## TASK 1
Say whether each statement agrees with the Linux file system tutorial below, answering yes or no and quoting the words that decide it. (a) The ~ character stands for the user's home directory. (b) Adding the -l option makes ls show less detail. (c) The chapter introduces a command for resetting the terminal.
## TASK 2
Carry on the Linux file system tutorial from the point where it stops.

## SOURCE DOCUMENT
--------------------------------
It’s time to take a tour of the file system on our Linux system. One of the common ideas in Unix-like operating systems such as Linux is that “everything is a file”. As we proceed, we will see just how true that statement is. This chapter will introduce the following commands:

  • ls - List directory contents
  • file - Determine file type
  • less - View file contents
  • reset - Reset the terminal

More ls

The ls command is probably the most used command, and for good reason. With it, besides the current working directory we can also specify a directory to list.

[user@linux ~]$ ls
Desktop Documents Music Pictures Public Templates Videos
[user@linux ~]$ ls /usr
bin games include lib local sbin share src

We can even specify multiple directories. For instance let’s list both the user’s home directory (symbolized by the ~ character) and the /usr directory.

[user@linux ~]$ ls ~ /usr
/home/user:
Desktop Documents Music Pictures Public Templates Videos
/usr:
bin games include lib local sbin share src

We can also change the format of the output to reveal more detail. By adding -l option to the command, we changed the output to the long format.

[user@linux ~]$ ls -l
drwxrwxr-x 2 user user 4096 2017-05-09 12:00 Desktop
drwxrwxr-x 2 user user 4096 2017-05-09 12:00 Documents
drwxrwxr-x 2 user user 4096 2017-05-09 12:00 Music
drwxrwxr-x 2 user user 4096 2017-05-09 12:00 Pictures
drwxrwxr-x 2 user user 4096 2017-05-09 12:00 Public
drwxrwxr-x 2 user user 4096 2017-05-09 12:00 Templates
drwxrwxr-x 2 user user 4096 2017-05-09 12:00 Videos

Options And Arguments

Often Linux commands are followed by one or more options, further, by one or more arguments. Linux command options are used to control the output/behavior of a Linux command.
--------------------------------
## COLLECTED MATERIAL
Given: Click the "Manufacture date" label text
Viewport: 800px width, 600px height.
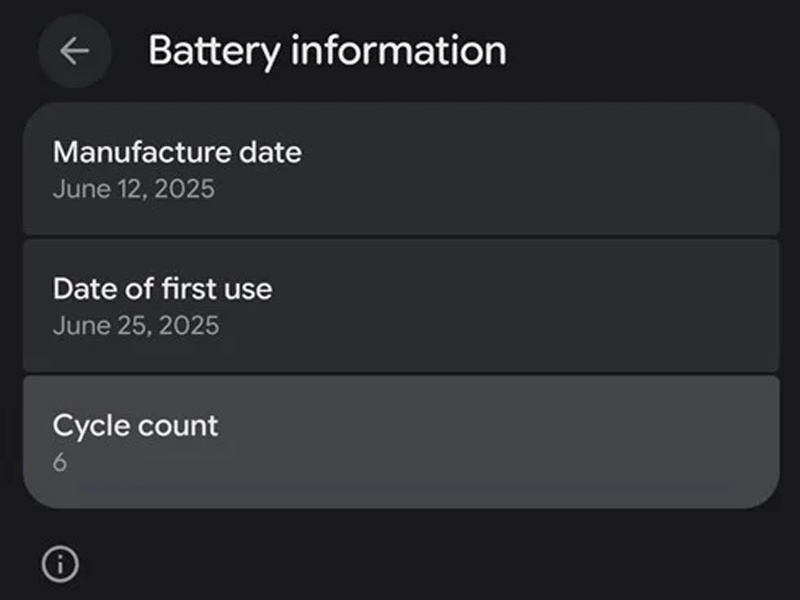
--------------------------------
## EXERCISE OUTPUT 1
(a) Yes: "the user’s home directory (symbolized by the ~ character)"
(b) No: "We can also change the format of the output to reveal more detail. By adding -l option to the command, we changed the output to the long format."
(c) Yes: "reset - Reset the terminal"

## EXERCISE OUTPUT 2
command -options arguments

Most commands use options, which consist of a single character preceded by a dash, for example, -l. Many commands, however, including those from the GNU Project, also support long options, consisting of a word preceded by two dashes. Also, many commands allow multiple short options to be strung together. In the following example, the ls command is given two options, which are the l option to produce long format output, and the a option to list all files, even those with names that begin with a period, which are normally not listed (that is, hidden).

[user@linux ~]$ ls -la

A Better Look At The Long Format

As we saw earlier, the -l option causes ls to display its results in long format. This format contains a great deal of useful information.

-rw-r--r-- 1 root root 4096 2017-05-09 12:00 debian.jpg
-rw-r--r-- 1 root root 4096 2017-05-09 12:00 hello.png
-rw-r--r-- 1 root root 4096 2017-05-09 12:00 world.png
-rw-r--r-- 1 root root 4096 2017-05-09 12:00 welcome.doc

Let’s look at the different fields from one of the files and their meanings.

  • -rw-r--r-- - Access rights to the file.
  • 1 - File’s number of hard links.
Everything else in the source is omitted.